REQUIRED ACTION:
Copy the data exactly. No line may be skipped.

[Dataset entries]
== Segment start ==
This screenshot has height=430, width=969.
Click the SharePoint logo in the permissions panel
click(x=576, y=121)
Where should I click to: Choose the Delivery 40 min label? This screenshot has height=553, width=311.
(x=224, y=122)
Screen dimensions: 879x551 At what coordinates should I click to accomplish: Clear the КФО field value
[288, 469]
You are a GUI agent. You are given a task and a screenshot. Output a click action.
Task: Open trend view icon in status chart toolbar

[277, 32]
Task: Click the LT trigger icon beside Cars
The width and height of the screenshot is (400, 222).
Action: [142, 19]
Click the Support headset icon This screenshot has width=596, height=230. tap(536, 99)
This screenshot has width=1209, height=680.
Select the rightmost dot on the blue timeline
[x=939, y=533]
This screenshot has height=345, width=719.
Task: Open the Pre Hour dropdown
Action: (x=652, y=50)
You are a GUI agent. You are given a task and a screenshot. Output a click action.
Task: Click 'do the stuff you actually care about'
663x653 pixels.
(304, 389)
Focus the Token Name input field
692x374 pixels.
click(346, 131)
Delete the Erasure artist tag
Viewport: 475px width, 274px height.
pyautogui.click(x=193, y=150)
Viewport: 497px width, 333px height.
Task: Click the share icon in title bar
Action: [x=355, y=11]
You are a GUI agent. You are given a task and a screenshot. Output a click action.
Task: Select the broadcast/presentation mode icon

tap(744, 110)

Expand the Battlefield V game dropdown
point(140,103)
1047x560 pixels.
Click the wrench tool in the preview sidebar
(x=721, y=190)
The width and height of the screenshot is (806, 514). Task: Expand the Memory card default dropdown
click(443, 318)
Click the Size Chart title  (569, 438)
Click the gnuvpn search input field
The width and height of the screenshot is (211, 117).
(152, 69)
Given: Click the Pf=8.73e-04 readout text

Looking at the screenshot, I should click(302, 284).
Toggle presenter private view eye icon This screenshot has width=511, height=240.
== Segment end ==
YOUR SOLUTION:
This screenshot has height=430, width=969.
Click the SharePoint logo in the permissions panel
click(x=576, y=121)
Where should I click to: Choose the Delivery 40 min label? This screenshot has height=553, width=311.
(x=224, y=122)
Screen dimensions: 879x551 At what coordinates should I click to accomplish: Clear the КФО field value
[288, 469]
You are a GUI agent. You are given a task and a screenshot. Output a click action.
Task: Open trend view icon in status chart toolbar

[277, 32]
Task: Click the LT trigger icon beside Cars
The width and height of the screenshot is (400, 222).
Action: [142, 19]
Click the Support headset icon This screenshot has width=596, height=230. tap(536, 99)
This screenshot has width=1209, height=680.
Select the rightmost dot on the blue timeline
[x=939, y=533]
This screenshot has height=345, width=719.
Task: Open the Pre Hour dropdown
Action: (x=652, y=50)
You are a GUI agent. You are given a task and a screenshot. Output a click action.
Task: Click 'do the stuff you actually care about'
663x653 pixels.
(304, 389)
Focus the Token Name input field
692x374 pixels.
click(346, 131)
Delete the Erasure artist tag
Viewport: 475px width, 274px height.
pyautogui.click(x=193, y=150)
Viewport: 497px width, 333px height.
Task: Click the share icon in title bar
Action: [x=355, y=11]
You are a GUI agent. You are given a task and a screenshot. Output a click action.
Task: Select the broadcast/presentation mode icon

tap(744, 110)

Expand the Battlefield V game dropdown
point(140,103)
1047x560 pixels.
Click the wrench tool in the preview sidebar
(x=721, y=190)
The width and height of the screenshot is (806, 514). Task: Expand the Memory card default dropdown
click(443, 318)
Click the Size Chart title  (569, 438)
Click the gnuvpn search input field
The width and height of the screenshot is (211, 117).
(152, 69)
Given: Click the Pf=8.73e-04 readout text

Looking at the screenshot, I should click(302, 284).
Toggle presenter private view eye icon This screenshot has width=511, height=240.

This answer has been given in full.